PROBLEM >>
Set down the listing below verbatim, but only from its first line through the line containing "Image resolution: width=318".

DATA FOR THIS EXERCISE >>

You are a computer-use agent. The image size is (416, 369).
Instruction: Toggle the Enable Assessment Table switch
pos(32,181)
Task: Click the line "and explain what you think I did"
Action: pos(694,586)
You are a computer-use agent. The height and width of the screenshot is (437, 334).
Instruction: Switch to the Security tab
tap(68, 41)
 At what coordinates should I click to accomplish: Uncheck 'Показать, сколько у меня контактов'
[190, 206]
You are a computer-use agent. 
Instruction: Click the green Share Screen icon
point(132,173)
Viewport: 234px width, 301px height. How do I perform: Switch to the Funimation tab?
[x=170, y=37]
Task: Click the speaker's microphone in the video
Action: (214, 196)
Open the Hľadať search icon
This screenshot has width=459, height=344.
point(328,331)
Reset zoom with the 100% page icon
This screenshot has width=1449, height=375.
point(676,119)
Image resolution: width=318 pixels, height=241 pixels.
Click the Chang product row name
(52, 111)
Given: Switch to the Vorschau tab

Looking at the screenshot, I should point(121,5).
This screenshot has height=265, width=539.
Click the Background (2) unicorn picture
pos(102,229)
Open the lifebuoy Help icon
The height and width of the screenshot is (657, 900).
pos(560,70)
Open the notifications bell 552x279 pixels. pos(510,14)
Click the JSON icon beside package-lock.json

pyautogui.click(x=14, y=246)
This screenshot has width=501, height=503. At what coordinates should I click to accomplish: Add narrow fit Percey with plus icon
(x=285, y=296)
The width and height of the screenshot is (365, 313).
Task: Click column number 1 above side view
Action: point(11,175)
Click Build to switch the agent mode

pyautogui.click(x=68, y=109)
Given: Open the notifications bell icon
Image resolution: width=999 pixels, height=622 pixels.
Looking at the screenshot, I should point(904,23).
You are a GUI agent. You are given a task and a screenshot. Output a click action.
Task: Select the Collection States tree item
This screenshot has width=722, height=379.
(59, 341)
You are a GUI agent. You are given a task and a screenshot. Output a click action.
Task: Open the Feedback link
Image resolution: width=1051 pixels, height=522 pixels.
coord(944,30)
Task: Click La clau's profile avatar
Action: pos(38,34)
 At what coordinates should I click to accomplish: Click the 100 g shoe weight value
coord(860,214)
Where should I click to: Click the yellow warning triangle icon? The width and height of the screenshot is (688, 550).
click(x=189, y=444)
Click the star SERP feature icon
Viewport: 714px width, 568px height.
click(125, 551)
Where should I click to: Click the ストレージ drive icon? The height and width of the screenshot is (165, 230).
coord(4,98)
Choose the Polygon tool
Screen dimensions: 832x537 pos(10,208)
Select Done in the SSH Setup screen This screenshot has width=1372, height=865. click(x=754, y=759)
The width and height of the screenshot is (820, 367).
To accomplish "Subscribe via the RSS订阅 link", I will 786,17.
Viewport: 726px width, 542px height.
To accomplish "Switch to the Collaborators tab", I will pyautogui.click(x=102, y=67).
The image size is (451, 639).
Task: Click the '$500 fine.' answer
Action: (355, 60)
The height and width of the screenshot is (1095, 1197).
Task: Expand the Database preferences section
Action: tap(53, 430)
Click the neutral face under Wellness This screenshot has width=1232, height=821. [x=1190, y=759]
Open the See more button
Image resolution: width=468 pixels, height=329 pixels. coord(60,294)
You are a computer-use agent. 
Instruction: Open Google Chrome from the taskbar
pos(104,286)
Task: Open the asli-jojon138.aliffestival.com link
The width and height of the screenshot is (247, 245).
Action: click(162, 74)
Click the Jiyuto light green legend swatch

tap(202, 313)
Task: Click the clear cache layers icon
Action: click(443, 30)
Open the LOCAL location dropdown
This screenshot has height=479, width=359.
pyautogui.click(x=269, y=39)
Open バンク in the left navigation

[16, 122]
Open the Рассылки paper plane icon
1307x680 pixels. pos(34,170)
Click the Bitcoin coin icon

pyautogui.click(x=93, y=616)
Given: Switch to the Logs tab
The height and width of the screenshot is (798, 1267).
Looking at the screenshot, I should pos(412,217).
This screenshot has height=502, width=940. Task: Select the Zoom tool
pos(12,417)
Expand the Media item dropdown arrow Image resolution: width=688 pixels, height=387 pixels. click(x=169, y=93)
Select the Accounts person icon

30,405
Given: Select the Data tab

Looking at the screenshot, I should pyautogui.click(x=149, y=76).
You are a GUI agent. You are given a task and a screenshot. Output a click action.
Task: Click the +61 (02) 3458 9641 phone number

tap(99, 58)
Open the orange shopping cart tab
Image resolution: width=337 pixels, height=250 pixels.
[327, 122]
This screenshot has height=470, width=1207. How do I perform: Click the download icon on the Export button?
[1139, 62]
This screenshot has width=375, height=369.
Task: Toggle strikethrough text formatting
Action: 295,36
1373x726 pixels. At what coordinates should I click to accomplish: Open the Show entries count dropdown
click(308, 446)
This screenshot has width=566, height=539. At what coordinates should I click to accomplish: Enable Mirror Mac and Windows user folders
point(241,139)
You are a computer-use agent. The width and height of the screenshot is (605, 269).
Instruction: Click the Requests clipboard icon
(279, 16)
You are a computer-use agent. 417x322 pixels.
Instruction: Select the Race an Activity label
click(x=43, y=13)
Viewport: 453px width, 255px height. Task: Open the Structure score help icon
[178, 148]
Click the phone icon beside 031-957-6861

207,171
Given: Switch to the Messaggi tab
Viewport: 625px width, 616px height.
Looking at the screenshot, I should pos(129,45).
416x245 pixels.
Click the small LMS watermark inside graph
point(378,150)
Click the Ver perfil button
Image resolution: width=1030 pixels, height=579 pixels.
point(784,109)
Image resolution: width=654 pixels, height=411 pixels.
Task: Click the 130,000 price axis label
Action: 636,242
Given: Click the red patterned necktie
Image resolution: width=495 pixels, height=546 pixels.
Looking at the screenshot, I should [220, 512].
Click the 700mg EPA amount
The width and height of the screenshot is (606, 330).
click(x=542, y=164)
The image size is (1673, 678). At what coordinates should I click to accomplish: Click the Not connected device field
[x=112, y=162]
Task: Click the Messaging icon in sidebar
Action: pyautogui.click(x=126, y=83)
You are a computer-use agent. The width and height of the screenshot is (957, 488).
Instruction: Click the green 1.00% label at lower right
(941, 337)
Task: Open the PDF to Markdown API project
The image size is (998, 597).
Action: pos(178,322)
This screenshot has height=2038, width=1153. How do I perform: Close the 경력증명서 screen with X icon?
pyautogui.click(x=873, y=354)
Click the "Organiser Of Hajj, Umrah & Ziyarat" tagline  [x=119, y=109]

RESPONSE AREA >>
You are a computer-use agent. The image size is (416, 369).
Instruction: Toggle the Enable Assessment Table switch
pos(32,181)
Task: Click the line "and explain what you think I did"
Action: pos(694,586)
You are a computer-use agent. The height and width of the screenshot is (437, 334).
Instruction: Switch to the Security tab
tap(68, 41)
 At what coordinates should I click to accomplish: Uncheck 'Показать, сколько у меня контактов'
[190, 206]
You are a computer-use agent. 
Instruction: Click the green Share Screen icon
point(132,173)
Viewport: 234px width, 301px height. How do I perform: Switch to the Funimation tab?
[x=170, y=37]
Task: Click the speaker's microphone in the video
Action: (214, 196)
Open the Hľadať search icon
This screenshot has width=459, height=344.
point(328,331)
Reset zoom with the 100% page icon
This screenshot has width=1449, height=375.
point(676,119)
Image resolution: width=318 pixels, height=241 pixels.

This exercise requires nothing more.